His impressive coaching pedigree aside, that’s not exactly the case with Tucker. Appearances, even confident ones, are one thing. The fact remains Tucker, a veteran assistant at the highest levels of college football in addition to the NFL, is just now beginning his first season as the lead man of any program, excluding a five-game cameo as the interim coach with the NFL’s Jacksonville Jaguars in 2011.
Tucker, in a way, is navigating uncharted waters. Certainly you wouldn’t know it after any conversation with CU’s first-year head coach, yet following his Buffs’ live scrimmage Saturday morning Tucker admitted there have been a few unexpected hiccups as his first training champ has unfolded. Call them minor blips rather than major headaches.
“Every now and then there’s something that pops up that I didn’t anticipate, but we’ll handle it,” Tucker said. “I have a really good staff around me. I don’t have to do it by myself. Our staff is a group of unselfish people. Our coaches, our support staff, our recruiting department — everyone is unselfish. Great communicators. As problems or hurdles arise, we’re able to do what’s best for the team moving forward.
“But we’ve been very efficient at practice. We’ve been on time, or early. Our meetings are sharp. I feel like we’re making the best use of time that we get, even our walk-throughs in the evening. We’re getting quality reps on special teams, offense, and defense. Our operation, I wouldn’t say it’s been flawless, but it’s been efficient and we’re working to improve each and every time out.”
More and more, Tucker looks the part as a leader destined to get the Buffs’ program turned around. His influence may not show up often enough in the win column this season — this Buffs team still largely is the same one that unraveled down the stretch last year, and this year’s schedule is markedly tougher — but the idea Tucker is setting a tough and determined foundation for seasons to come looks far more realistic than the from-the-podium bravado that fills any offseason marked by a coaching change.

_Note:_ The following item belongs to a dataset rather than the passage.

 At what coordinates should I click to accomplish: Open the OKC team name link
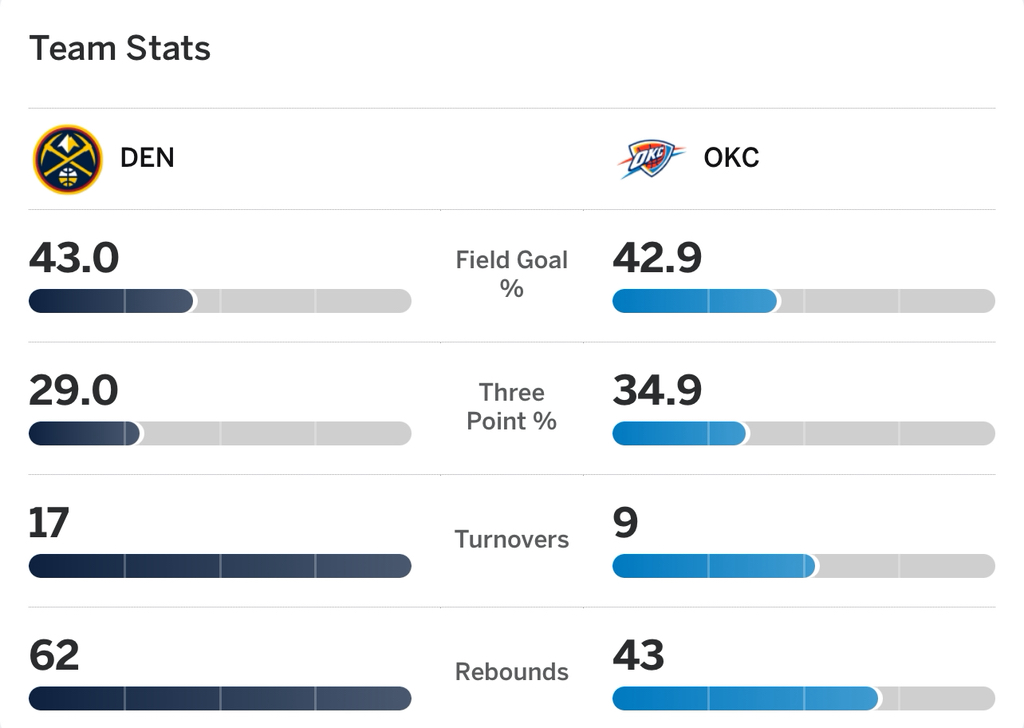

Tucker already is leaps and bounds ahead of his predecessor in terms of composure and mental toughness. Too often when things went poorly for the Buffs during the Mike MacIntyre era, CU’s leader responded with sideline tantrums (see Washington State, 2017, as one example) or an inability to get his team’s mental focus turned around, as was the case last year when the second-half meltdown against Oregon State led to a final-month downward spiral.
Not that Tucker isn’t bound to have his emotional sideline moments (I pity the first ref that feels the wrath of a guy who looks like he could still take a few reps for the Buffs at strong safety) but Tucker doesn’t come across as a guy who will let emotion overcome reason. Mental toughness is every bit a component of the overall toughness Tucker has preached since his hiring; win or lose, the Buffs are bound to be improved in that department this fall.
“I believe in lifelong learning. I learn something new every day,” Tucker said Saturday. “No one is perfect. If I do make a mistake, I want to know why I made a mistake and what I have to do to fix it to make sure I don’t make that mistake again.” Then that quiet confidence flashes to the forefront, with Tucker adding with a knowing smirk, “But I haven’t made very many so far.”